> _GIVEN INFORMATION_
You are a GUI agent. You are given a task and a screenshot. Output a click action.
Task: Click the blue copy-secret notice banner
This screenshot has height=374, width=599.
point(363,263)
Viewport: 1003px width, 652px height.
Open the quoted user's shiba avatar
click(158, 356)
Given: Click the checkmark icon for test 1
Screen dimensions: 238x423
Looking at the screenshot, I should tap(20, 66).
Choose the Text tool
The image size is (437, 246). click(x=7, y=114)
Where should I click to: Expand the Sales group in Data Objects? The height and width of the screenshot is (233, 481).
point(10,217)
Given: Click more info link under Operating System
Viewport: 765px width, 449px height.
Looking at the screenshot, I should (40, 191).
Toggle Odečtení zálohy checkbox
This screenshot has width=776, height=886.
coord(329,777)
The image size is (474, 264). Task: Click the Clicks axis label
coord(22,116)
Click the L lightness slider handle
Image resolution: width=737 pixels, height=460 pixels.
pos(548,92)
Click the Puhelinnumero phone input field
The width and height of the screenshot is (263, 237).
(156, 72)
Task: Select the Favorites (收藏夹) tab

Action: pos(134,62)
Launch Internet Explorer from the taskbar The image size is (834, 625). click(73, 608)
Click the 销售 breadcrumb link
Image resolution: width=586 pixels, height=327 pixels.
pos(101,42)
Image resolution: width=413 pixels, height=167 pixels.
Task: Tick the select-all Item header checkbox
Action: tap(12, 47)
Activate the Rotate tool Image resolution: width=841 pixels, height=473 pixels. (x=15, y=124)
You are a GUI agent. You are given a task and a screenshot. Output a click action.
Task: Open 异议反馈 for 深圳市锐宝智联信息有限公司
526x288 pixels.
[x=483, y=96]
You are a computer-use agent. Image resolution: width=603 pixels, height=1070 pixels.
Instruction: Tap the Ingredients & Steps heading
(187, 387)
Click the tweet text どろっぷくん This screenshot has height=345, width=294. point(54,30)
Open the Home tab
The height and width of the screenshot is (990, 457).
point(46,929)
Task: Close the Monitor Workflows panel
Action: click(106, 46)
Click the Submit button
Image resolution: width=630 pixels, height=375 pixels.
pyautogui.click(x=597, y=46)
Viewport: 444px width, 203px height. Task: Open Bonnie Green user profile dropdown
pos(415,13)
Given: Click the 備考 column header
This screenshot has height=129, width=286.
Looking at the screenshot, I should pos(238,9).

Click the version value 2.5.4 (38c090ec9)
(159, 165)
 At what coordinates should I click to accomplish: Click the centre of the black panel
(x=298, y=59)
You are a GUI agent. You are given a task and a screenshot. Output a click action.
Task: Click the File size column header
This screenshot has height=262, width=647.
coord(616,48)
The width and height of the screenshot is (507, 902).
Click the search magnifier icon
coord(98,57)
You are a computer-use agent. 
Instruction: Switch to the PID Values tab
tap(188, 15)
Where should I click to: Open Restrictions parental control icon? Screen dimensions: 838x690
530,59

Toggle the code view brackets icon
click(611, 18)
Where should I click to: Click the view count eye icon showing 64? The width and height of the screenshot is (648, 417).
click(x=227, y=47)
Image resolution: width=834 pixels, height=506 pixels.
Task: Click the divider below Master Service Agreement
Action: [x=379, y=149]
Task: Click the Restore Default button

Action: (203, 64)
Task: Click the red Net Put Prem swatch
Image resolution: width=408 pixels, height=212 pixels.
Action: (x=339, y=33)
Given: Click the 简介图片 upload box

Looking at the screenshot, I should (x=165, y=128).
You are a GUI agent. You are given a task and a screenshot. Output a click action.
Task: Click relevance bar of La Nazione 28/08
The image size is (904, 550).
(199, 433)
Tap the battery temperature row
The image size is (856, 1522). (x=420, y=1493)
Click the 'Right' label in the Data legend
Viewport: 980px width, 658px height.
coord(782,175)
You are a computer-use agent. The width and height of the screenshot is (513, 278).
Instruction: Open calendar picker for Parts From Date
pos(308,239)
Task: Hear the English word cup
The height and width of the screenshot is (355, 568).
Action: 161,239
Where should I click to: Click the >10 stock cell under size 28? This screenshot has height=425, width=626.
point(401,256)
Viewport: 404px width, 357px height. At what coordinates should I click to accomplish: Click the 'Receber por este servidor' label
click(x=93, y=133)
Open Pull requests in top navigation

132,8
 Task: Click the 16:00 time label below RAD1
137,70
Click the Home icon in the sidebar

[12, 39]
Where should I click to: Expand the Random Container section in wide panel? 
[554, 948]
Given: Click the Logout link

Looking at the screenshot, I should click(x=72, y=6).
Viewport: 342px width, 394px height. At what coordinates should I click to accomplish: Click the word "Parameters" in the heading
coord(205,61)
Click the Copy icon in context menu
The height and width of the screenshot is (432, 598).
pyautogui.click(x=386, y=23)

> _YOUR OBJECTIVE_
Every line above that has the string "computer" needs to be copied.

> _ANSWER SECTION_
You are a computer-use agent. Image resolution: width=603 pixels, height=1070 pixels.
You are a computer-use agent. 
You are a computer-use agent. The width and height of the screenshot is (513, 278).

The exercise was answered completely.